■ Task to carry out
Rewrite all of the records below, putting "Command" wherever "Instruction" occurs and changing nothing else. Leave the pictures out.

■ Material provided
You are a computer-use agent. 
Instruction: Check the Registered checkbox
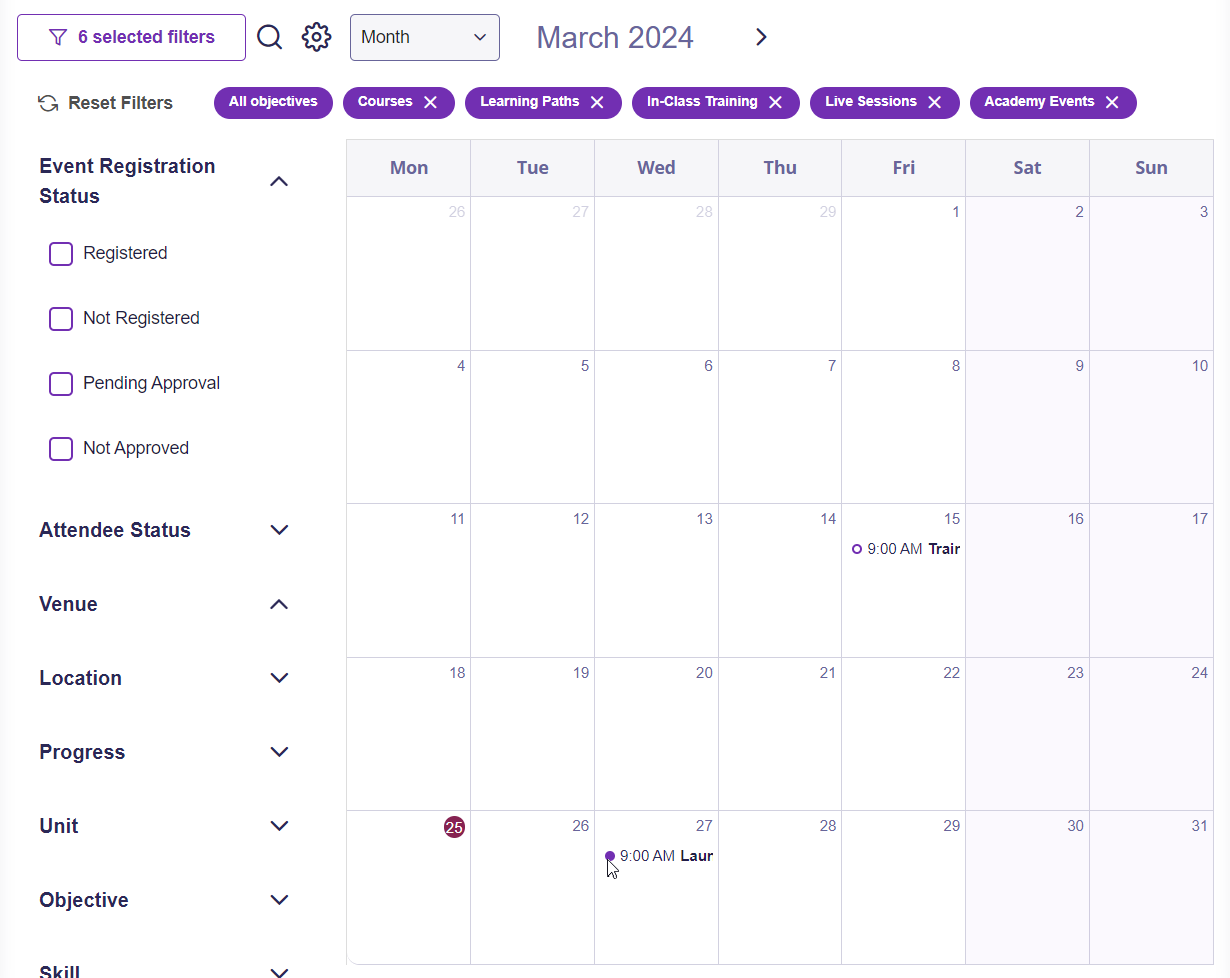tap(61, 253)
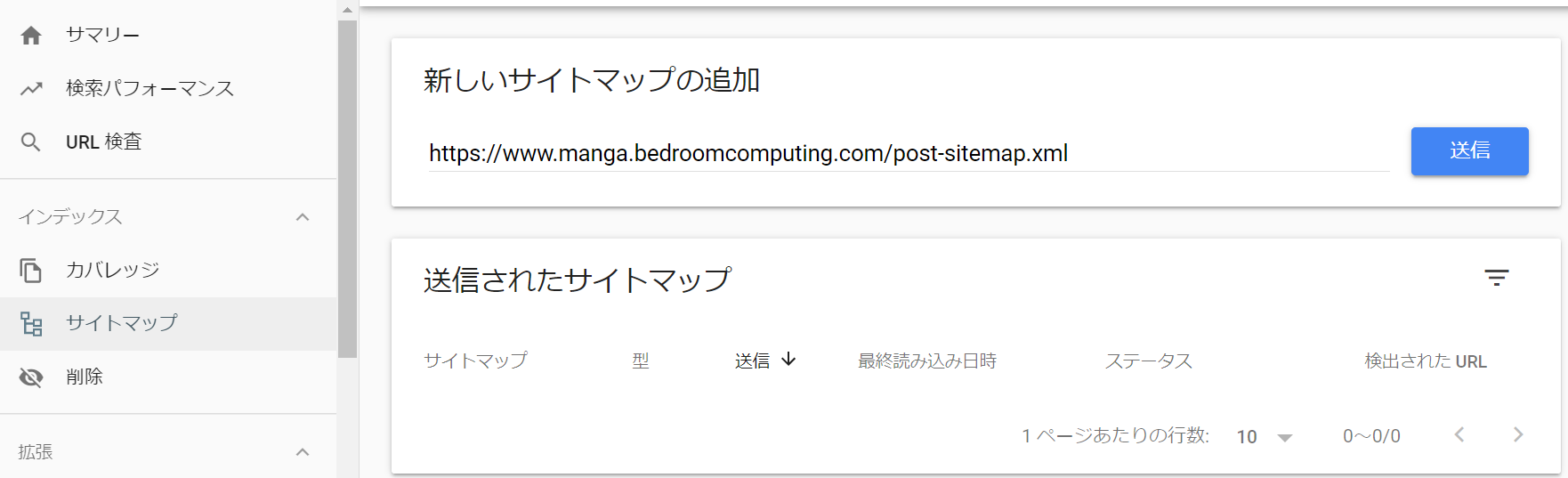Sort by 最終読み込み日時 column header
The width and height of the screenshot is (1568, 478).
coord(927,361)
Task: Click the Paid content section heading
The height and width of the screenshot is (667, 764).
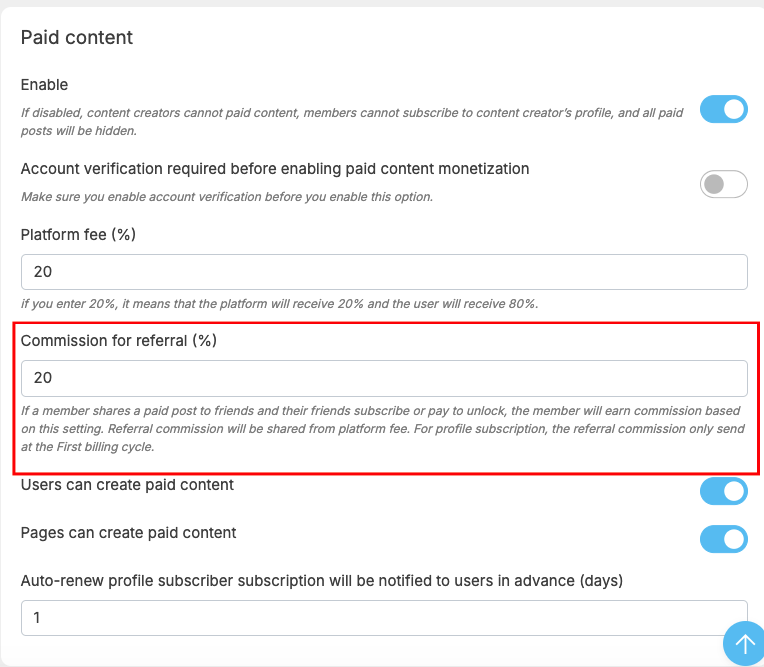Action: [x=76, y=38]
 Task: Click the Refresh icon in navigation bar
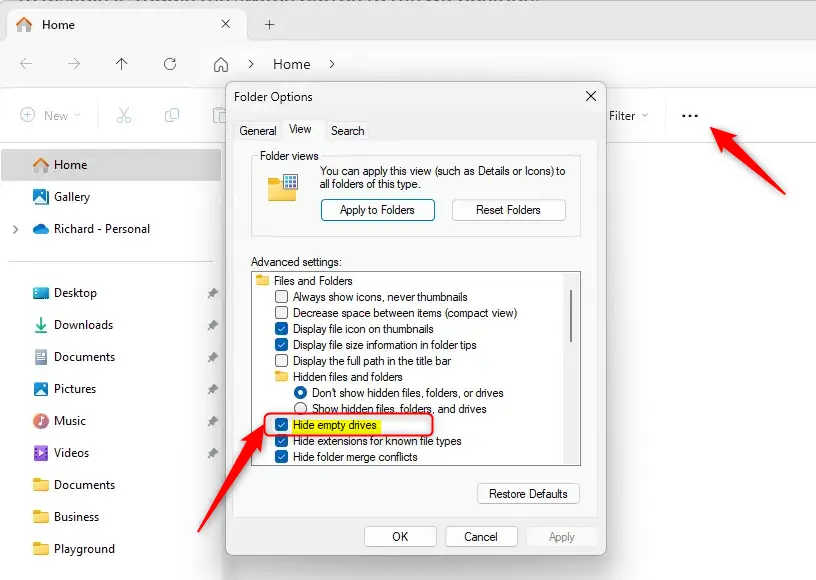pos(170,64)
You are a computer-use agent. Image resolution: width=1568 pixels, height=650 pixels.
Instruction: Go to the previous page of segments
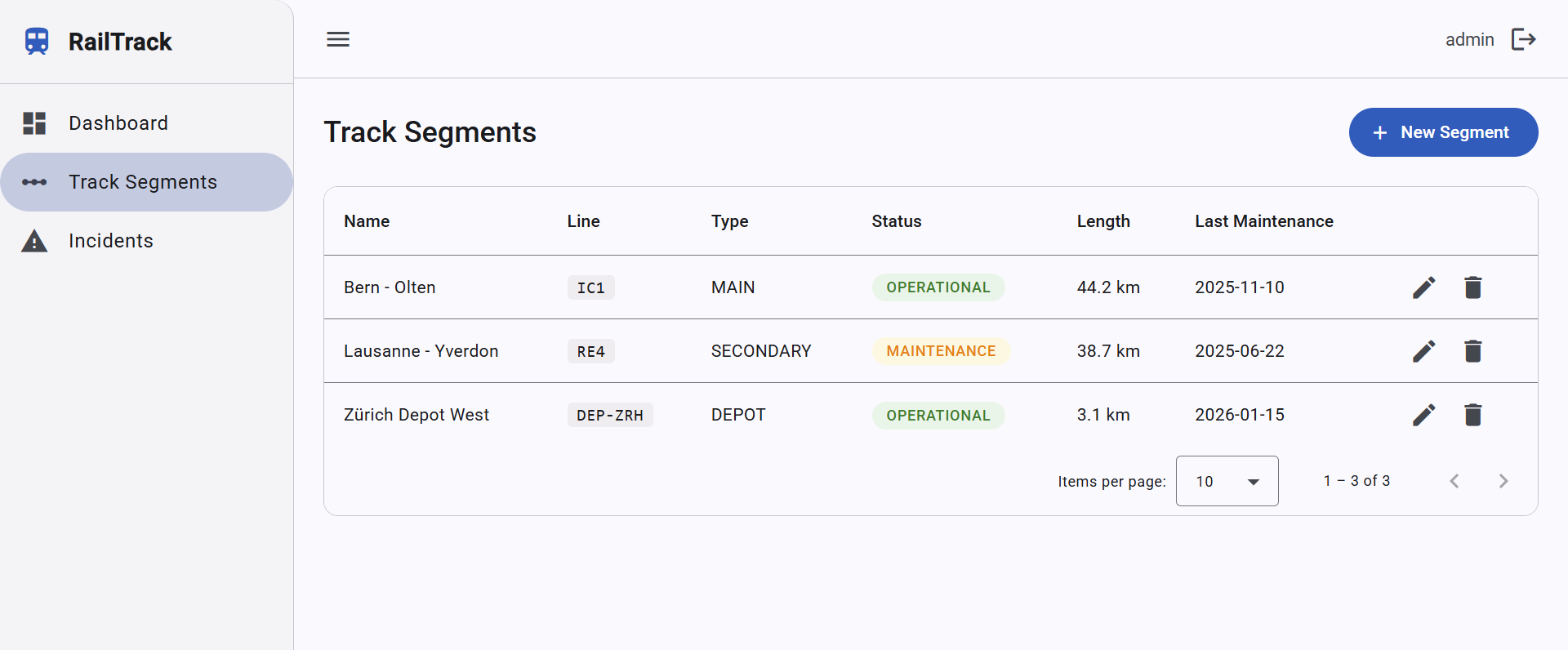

■ Final result
You are a computer-use agent. 
Command: Check the Registered checkbox
tap(61, 253)
Sort by 最終読み込み日時 column header
The width and height of the screenshot is (1568, 478).
coord(927,361)
Task: Click the Paid content section heading
The height and width of the screenshot is (667, 764).
Action: [x=76, y=38]
 Task: Click the Refresh icon in navigation bar
pos(170,64)
You are a computer-use agent. Image resolution: width=1568 pixels, height=650 pixels.
Command: Go to the previous page of segments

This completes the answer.